Work required:
Pull every line containing "computer" from the entries.
╭──
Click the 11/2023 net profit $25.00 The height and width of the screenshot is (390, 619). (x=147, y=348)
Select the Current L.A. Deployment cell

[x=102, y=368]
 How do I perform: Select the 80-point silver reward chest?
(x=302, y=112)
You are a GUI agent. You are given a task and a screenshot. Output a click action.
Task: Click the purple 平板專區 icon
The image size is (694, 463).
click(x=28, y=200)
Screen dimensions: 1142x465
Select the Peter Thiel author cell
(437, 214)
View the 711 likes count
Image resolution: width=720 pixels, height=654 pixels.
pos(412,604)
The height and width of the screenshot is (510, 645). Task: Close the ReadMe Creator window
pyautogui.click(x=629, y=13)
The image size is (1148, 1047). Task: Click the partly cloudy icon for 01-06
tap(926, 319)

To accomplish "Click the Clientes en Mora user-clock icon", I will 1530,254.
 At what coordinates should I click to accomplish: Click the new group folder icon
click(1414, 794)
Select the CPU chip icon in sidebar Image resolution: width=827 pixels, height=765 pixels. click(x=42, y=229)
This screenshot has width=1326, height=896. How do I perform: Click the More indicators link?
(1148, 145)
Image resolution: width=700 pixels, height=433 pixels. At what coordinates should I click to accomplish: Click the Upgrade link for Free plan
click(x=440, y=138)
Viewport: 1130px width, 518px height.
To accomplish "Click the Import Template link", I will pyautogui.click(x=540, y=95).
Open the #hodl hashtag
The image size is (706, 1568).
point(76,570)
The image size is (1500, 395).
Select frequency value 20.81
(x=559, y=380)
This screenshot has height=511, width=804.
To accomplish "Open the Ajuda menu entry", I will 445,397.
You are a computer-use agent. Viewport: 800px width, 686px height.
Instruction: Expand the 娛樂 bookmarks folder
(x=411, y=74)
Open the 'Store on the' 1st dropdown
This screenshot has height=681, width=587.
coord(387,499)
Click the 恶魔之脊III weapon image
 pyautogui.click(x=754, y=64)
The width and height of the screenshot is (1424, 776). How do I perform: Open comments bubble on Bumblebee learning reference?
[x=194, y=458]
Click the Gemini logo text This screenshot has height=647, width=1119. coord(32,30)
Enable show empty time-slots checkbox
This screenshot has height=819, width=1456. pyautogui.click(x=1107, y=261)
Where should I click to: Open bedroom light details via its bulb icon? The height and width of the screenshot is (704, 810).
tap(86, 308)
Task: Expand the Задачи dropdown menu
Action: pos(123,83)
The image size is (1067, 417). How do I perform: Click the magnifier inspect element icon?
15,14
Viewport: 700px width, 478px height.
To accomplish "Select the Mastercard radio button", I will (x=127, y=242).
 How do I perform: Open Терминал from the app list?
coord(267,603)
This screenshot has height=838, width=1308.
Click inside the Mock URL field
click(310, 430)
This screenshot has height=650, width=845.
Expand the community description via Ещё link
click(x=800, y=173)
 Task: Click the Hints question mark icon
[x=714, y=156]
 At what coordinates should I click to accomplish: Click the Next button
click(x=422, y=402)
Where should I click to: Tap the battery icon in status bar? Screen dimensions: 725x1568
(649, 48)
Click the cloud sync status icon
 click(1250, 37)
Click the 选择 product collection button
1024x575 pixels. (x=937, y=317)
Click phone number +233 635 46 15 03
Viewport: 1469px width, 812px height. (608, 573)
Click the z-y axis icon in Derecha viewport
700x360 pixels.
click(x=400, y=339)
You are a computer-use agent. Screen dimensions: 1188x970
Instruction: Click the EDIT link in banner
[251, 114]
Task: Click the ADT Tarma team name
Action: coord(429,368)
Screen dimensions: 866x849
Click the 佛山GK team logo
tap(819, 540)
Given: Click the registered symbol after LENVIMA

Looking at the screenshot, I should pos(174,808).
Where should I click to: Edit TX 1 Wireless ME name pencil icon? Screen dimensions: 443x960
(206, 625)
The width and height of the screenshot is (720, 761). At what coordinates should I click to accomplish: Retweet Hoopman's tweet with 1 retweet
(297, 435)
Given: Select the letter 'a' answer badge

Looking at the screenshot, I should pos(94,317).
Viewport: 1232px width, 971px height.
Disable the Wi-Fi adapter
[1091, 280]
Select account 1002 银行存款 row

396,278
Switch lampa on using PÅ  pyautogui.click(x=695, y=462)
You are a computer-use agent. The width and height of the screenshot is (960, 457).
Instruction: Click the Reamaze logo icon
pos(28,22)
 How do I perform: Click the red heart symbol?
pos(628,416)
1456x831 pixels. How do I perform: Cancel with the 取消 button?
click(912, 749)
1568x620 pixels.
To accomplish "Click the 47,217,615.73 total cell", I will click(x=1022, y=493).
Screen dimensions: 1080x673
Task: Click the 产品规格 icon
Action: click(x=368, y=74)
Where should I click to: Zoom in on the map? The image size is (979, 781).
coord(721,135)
╰──
Output:
You are a computer-use agent. Viewport: 800px width, 686px height.
You are a computer-use agent. Screen dimensions: 1188x970
You are a computer-use agent. The width and height of the screenshot is (960, 457).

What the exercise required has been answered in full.